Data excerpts
• • • • • • •
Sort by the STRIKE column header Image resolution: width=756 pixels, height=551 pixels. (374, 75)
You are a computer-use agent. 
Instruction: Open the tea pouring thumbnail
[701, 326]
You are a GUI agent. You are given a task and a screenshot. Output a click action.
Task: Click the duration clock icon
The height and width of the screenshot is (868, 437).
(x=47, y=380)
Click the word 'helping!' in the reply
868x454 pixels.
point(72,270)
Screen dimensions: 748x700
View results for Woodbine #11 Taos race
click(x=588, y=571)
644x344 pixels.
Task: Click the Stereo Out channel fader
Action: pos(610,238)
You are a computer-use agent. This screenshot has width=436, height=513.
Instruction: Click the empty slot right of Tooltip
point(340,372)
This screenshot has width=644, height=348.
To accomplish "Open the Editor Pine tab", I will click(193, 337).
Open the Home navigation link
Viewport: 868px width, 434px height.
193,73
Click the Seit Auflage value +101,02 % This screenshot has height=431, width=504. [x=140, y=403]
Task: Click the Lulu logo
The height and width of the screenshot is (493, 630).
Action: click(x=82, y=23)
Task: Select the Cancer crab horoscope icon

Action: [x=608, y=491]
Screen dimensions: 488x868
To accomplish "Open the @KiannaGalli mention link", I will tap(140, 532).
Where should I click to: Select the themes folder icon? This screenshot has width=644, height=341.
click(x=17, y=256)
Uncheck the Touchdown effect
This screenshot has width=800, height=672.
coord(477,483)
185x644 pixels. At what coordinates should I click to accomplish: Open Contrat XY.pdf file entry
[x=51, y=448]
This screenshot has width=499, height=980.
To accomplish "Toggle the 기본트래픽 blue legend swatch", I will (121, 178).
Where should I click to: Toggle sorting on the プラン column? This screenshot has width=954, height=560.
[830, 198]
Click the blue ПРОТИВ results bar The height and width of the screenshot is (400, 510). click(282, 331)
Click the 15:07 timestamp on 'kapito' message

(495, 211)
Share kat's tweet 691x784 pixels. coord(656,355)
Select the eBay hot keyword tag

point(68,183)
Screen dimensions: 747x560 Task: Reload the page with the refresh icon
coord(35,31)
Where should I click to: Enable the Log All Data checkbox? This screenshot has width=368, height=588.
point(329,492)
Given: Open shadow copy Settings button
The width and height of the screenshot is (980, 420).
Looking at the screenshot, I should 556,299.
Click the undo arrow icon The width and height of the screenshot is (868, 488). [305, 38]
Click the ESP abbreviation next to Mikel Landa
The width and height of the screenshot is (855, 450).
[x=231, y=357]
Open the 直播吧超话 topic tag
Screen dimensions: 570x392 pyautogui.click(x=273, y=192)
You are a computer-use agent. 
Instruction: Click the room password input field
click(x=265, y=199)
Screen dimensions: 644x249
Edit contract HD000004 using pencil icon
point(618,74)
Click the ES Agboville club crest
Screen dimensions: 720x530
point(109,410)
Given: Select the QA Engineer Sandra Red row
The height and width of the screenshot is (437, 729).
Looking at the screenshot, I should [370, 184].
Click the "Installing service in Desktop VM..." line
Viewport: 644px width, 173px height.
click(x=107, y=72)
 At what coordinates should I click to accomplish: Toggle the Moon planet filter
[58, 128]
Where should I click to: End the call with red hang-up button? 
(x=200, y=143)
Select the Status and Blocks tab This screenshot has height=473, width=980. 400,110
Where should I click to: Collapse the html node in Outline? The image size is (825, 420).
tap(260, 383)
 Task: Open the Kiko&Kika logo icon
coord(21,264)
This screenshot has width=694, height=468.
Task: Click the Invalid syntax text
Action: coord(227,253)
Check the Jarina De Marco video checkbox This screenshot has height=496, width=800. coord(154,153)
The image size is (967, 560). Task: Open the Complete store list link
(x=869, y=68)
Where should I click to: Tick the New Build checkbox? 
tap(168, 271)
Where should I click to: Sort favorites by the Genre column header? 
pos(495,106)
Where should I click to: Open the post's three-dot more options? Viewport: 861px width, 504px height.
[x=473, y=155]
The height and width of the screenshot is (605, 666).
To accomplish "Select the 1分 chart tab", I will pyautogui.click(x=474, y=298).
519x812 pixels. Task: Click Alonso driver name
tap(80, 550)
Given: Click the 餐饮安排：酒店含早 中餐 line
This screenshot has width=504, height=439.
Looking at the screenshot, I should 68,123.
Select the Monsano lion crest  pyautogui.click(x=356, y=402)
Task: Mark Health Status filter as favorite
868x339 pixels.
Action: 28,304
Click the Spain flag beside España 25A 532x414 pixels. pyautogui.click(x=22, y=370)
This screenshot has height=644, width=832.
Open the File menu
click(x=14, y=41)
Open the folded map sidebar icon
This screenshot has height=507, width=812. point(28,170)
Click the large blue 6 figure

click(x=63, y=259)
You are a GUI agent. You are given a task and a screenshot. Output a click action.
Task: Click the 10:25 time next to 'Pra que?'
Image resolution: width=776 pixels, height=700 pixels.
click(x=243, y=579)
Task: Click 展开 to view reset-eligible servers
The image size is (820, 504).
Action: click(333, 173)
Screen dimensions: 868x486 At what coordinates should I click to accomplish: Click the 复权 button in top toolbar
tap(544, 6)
• • • • • • •
• _Task description_: Restate the data exactly, keeping every line intact.

• _Response_:
Sort by the STRIKE column header Image resolution: width=756 pixels, height=551 pixels. (374, 75)
You are a computer-use agent. 
Instruction: Open the tea pouring thumbnail
[701, 326]
You are a GUI agent. You are given a task and a screenshot. Output a click action.
Task: Click the duration clock icon
The height and width of the screenshot is (868, 437).
(x=47, y=380)
Click the word 'helping!' in the reply
868x454 pixels.
point(72,270)
Screen dimensions: 748x700
View results for Woodbine #11 Taos race
click(x=588, y=571)
644x344 pixels.
Task: Click the Stereo Out channel fader
Action: pos(610,238)
You are a computer-use agent. This screenshot has width=436, height=513.
Instruction: Click the empty slot right of Tooltip
point(340,372)
This screenshot has width=644, height=348.
To accomplish "Open the Editor Pine tab", I will click(193, 337).
Open the Home navigation link
Viewport: 868px width, 434px height.
193,73
Click the Seit Auflage value +101,02 % This screenshot has height=431, width=504. [x=140, y=403]
Task: Click the Lulu logo
The height and width of the screenshot is (493, 630).
Action: click(x=82, y=23)
Task: Select the Cancer crab horoscope icon

Action: [x=608, y=491]
Screen dimensions: 488x868
To accomplish "Open the @KiannaGalli mention link", I will tap(140, 532).
Where should I click to: Select the themes folder icon? This screenshot has width=644, height=341.
click(x=17, y=256)
Uncheck the Touchdown effect
This screenshot has width=800, height=672.
coord(477,483)
185x644 pixels. At what coordinates should I click to accomplish: Open Contrat XY.pdf file entry
[x=51, y=448]
This screenshot has width=499, height=980.
To accomplish "Toggle the 기본트래픽 blue legend swatch", I will (121, 178).
Where should I click to: Toggle sorting on the プラン column? This screenshot has width=954, height=560.
[830, 198]
Click the blue ПРОТИВ results bar The height and width of the screenshot is (400, 510). click(282, 331)
Click the 15:07 timestamp on 'kapito' message

(495, 211)
Share kat's tweet 691x784 pixels. coord(656,355)
Select the eBay hot keyword tag

point(68,183)
Screen dimensions: 747x560 Task: Reload the page with the refresh icon
coord(35,31)
Where should I click to: Enable the Log All Data checkbox? This screenshot has width=368, height=588.
point(329,492)
Given: Open shadow copy Settings button
The width and height of the screenshot is (980, 420).
Looking at the screenshot, I should 556,299.
Click the undo arrow icon The width and height of the screenshot is (868, 488). [305, 38]
Click the ESP abbreviation next to Mikel Landa
The width and height of the screenshot is (855, 450).
[x=231, y=357]
Open the 直播吧超话 topic tag
Screen dimensions: 570x392 pyautogui.click(x=273, y=192)
You are a computer-use agent. 
Instruction: Click the room password input field
click(x=265, y=199)
Screen dimensions: 644x249
Edit contract HD000004 using pencil icon
point(618,74)
Click the ES Agboville club crest
Screen dimensions: 720x530
point(109,410)
Given: Select the QA Engineer Sandra Red row
The height and width of the screenshot is (437, 729).
Looking at the screenshot, I should [370, 184].
Click the "Installing service in Desktop VM..." line
Viewport: 644px width, 173px height.
click(x=107, y=72)
 At what coordinates should I click to accomplish: Toggle the Moon planet filter
[58, 128]
Where should I click to: End the call with red hang-up button? 
(x=200, y=143)
Select the Status and Blocks tab This screenshot has height=473, width=980. 400,110
Where should I click to: Collapse the html node in Outline? The image size is (825, 420).
tap(260, 383)
 Task: Open the Kiko&Kika logo icon
coord(21,264)
This screenshot has width=694, height=468.
Task: Click the Invalid syntax text
Action: coord(227,253)
Check the Jarina De Marco video checkbox This screenshot has height=496, width=800. coord(154,153)
The image size is (967, 560). Task: Open the Complete store list link
(x=869, y=68)
Where should I click to: Tick the New Build checkbox? 
tap(168, 271)
Where should I click to: Sort favorites by the Genre column header? 
pos(495,106)
Where should I click to: Open the post's three-dot more options? Viewport: 861px width, 504px height.
[x=473, y=155]
The height and width of the screenshot is (605, 666).
To accomplish "Select the 1分 chart tab", I will pyautogui.click(x=474, y=298).
519x812 pixels. Task: Click Alonso driver name
tap(80, 550)
Given: Click the 餐饮安排：酒店含早 中餐 line
This screenshot has width=504, height=439.
Looking at the screenshot, I should 68,123.
Select the Monsano lion crest  pyautogui.click(x=356, y=402)
Task: Mark Health Status filter as favorite
868x339 pixels.
Action: 28,304
Click the Spain flag beside España 25A 532x414 pixels. pyautogui.click(x=22, y=370)
This screenshot has height=644, width=832.
Open the File menu
click(x=14, y=41)
Open the folded map sidebar icon
This screenshot has height=507, width=812. point(28,170)
Click the large blue 6 figure

click(x=63, y=259)
You are a GUI agent. You are given a task and a screenshot. Output a click action.
Task: Click the 10:25 time next to 'Pra que?'
Image resolution: width=776 pixels, height=700 pixels.
click(x=243, y=579)
Task: Click 展开 to view reset-eligible servers
The image size is (820, 504).
Action: click(333, 173)
Screen dimensions: 868x486 At what coordinates should I click to accomplish: Click the 复权 button in top toolbar
tap(544, 6)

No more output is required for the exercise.